[Instructions for the task]
What lines in the material hold the string "description"? Return every one of them.
╔══
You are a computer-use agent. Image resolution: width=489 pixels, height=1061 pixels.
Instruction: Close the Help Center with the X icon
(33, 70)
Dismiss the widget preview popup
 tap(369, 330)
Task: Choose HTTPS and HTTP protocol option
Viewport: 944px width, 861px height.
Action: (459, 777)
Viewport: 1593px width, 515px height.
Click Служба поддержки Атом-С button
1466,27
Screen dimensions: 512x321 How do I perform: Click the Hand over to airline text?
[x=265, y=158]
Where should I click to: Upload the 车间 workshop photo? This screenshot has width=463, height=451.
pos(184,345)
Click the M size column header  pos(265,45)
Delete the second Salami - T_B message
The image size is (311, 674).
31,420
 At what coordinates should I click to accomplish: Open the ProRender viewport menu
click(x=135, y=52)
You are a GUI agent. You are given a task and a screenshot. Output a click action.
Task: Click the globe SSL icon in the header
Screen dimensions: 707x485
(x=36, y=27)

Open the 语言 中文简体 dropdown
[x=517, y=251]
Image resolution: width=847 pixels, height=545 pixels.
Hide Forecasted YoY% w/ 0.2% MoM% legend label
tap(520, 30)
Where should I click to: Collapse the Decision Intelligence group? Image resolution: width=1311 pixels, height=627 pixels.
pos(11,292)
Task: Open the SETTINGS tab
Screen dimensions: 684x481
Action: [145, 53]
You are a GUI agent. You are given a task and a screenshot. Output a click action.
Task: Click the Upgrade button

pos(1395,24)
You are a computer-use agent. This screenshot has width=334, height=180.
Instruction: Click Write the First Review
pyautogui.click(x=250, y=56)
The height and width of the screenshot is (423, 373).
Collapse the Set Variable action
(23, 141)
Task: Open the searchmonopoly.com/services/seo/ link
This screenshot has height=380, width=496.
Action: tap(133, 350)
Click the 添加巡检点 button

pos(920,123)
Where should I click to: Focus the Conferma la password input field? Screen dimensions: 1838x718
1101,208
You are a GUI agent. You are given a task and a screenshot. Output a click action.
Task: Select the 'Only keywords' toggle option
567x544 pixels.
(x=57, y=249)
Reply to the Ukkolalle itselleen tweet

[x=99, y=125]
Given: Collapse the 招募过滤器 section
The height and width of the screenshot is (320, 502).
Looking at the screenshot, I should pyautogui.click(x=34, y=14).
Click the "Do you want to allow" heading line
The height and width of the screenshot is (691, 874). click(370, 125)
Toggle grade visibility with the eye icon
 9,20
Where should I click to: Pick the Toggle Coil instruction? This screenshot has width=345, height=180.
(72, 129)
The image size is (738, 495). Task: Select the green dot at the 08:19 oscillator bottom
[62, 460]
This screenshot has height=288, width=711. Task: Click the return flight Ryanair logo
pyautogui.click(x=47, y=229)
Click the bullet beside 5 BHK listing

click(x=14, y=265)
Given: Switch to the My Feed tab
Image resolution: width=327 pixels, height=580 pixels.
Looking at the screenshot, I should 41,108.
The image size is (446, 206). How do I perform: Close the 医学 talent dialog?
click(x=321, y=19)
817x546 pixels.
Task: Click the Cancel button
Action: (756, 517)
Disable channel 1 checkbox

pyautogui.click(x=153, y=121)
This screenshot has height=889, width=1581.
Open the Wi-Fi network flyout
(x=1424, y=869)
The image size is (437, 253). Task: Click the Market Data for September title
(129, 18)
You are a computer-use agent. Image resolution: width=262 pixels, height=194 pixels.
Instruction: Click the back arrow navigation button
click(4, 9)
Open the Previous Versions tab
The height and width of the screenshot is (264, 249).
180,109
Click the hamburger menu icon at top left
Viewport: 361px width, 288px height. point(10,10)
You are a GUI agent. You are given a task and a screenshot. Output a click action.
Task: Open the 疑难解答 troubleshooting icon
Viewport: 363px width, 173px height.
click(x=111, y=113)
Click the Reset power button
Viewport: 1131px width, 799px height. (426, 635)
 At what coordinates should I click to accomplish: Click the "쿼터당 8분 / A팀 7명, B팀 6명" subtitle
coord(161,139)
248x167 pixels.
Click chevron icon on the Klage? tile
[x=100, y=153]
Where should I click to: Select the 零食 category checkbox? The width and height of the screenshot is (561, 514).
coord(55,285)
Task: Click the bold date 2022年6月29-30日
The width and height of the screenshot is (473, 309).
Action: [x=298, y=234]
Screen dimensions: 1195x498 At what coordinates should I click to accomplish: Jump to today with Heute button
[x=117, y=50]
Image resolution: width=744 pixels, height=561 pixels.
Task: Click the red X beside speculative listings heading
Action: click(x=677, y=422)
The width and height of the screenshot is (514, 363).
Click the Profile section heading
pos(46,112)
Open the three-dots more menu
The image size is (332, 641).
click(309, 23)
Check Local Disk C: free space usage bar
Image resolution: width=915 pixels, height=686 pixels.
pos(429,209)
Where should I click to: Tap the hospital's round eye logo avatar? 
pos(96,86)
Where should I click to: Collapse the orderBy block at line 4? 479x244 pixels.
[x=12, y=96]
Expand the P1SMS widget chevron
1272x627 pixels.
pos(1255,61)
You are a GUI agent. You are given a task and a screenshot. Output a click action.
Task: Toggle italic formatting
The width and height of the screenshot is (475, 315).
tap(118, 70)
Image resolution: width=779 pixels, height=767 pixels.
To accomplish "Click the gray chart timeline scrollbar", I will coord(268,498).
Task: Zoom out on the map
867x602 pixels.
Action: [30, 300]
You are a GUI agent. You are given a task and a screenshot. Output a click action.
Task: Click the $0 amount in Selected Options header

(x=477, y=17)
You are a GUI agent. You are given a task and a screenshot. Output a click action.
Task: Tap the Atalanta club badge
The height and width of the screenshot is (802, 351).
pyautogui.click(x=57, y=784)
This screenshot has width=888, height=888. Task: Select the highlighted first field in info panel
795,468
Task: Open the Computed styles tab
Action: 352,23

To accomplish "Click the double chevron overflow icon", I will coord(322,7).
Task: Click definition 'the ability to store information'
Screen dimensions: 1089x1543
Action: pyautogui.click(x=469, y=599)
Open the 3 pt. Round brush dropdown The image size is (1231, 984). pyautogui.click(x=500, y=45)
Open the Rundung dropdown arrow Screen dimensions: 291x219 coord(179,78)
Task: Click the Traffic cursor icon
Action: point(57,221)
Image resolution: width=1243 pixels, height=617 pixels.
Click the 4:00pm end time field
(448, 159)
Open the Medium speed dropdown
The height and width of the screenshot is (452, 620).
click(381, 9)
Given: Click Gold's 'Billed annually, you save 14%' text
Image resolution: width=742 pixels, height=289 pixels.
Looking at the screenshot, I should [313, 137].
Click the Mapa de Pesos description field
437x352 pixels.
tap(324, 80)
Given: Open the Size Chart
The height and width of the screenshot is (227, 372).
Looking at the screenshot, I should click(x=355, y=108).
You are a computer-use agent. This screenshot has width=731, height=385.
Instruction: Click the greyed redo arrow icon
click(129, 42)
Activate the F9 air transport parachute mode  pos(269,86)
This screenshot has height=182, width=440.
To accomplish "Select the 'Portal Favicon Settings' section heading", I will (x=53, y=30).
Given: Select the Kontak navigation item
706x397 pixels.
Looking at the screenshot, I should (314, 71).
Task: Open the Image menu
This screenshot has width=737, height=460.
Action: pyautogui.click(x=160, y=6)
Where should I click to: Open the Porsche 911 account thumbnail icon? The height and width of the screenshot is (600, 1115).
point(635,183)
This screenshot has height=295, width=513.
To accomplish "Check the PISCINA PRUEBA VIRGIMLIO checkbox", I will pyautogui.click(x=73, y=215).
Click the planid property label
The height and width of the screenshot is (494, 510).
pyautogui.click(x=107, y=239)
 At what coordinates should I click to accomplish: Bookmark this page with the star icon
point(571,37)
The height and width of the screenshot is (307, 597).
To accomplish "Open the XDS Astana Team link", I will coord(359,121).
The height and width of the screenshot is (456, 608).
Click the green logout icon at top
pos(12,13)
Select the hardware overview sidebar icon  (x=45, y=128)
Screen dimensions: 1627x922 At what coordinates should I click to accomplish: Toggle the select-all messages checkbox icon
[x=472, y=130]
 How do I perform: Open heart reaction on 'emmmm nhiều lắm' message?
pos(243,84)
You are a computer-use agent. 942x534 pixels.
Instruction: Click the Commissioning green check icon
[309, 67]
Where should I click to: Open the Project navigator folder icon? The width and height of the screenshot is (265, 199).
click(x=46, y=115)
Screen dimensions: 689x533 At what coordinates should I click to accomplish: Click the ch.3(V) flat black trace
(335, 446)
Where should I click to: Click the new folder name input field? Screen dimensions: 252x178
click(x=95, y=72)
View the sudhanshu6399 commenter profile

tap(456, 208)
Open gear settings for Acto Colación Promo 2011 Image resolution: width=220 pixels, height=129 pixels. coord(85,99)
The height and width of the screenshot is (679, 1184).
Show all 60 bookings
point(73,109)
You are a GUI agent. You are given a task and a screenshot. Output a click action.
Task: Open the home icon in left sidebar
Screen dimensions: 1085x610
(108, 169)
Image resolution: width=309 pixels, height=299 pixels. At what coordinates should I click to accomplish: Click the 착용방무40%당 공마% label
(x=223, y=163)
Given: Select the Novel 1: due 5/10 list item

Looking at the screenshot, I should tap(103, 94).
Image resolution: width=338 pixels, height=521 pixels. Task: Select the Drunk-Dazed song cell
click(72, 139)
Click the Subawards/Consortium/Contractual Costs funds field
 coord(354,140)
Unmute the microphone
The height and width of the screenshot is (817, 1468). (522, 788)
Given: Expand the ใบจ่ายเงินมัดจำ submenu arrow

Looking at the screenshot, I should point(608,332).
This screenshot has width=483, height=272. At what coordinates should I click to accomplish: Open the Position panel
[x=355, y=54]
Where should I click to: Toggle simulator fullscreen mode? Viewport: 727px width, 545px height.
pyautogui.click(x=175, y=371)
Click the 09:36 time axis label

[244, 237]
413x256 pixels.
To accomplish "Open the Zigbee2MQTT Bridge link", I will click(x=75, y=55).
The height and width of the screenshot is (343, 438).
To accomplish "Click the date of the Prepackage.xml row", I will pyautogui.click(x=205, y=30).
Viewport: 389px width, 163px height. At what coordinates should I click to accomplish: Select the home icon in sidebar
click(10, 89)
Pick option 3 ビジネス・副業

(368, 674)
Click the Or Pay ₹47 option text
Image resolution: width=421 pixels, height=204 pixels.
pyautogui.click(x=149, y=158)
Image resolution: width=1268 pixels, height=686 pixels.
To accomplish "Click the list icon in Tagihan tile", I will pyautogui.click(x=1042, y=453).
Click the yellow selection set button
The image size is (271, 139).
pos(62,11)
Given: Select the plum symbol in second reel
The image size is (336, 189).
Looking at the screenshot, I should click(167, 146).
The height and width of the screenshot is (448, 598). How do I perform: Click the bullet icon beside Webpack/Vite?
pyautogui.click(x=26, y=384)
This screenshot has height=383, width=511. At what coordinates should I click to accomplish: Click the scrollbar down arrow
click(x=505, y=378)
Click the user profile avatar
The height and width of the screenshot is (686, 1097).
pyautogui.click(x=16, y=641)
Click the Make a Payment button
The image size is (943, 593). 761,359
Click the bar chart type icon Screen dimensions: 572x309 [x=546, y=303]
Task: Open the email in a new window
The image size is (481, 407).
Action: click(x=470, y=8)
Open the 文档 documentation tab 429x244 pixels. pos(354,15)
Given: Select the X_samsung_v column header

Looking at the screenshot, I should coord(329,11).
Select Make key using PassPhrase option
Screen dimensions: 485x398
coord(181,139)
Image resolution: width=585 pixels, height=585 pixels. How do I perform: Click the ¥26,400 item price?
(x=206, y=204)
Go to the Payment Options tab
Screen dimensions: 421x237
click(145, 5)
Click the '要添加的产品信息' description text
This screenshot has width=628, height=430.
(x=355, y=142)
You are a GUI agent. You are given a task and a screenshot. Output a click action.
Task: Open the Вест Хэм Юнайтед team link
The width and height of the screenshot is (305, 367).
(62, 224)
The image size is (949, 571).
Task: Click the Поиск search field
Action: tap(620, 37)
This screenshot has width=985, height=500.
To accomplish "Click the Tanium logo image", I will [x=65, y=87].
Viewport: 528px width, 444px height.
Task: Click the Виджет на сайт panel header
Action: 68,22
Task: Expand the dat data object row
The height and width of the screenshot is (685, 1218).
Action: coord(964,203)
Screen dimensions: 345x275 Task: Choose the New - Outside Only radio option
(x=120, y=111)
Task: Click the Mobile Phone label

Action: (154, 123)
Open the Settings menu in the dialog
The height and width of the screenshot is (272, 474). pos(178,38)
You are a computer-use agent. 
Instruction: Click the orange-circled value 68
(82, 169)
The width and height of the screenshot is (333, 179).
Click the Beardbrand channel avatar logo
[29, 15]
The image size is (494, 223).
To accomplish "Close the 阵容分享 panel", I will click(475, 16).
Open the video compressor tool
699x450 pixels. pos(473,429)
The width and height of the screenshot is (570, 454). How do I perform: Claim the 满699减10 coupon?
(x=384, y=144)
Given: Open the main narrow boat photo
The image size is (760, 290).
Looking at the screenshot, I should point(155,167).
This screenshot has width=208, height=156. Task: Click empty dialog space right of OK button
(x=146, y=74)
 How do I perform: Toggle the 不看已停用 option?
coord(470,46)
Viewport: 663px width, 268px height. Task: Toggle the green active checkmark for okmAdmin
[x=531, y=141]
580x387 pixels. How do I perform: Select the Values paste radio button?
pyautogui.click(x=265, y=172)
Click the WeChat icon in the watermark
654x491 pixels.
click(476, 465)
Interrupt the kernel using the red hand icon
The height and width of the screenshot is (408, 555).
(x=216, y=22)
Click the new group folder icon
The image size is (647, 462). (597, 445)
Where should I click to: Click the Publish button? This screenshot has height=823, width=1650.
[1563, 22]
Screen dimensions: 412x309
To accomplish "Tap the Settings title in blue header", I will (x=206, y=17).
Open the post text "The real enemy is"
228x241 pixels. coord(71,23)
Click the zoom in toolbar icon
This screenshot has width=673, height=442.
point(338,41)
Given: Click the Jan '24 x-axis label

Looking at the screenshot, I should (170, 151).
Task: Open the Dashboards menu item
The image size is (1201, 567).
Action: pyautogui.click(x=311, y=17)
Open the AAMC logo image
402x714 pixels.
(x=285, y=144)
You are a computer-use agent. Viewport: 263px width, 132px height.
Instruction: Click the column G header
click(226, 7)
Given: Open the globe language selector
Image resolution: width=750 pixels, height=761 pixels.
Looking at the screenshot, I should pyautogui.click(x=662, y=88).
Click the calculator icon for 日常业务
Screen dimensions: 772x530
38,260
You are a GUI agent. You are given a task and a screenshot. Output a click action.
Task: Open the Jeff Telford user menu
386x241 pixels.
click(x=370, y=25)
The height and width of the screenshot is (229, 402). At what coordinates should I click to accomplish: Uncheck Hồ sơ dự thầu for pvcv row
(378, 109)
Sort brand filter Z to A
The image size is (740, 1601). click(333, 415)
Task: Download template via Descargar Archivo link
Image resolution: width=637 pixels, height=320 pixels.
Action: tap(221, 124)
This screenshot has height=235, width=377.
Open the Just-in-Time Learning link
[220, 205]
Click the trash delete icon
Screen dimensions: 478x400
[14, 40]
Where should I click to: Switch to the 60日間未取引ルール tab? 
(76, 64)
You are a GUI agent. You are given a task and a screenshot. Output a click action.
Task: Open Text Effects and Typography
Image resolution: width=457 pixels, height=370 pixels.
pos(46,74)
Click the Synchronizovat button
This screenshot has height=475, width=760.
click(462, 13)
╚══
[Result of this task]
Click the Mapa de Pesos description field
Click the '要添加的产品信息' description text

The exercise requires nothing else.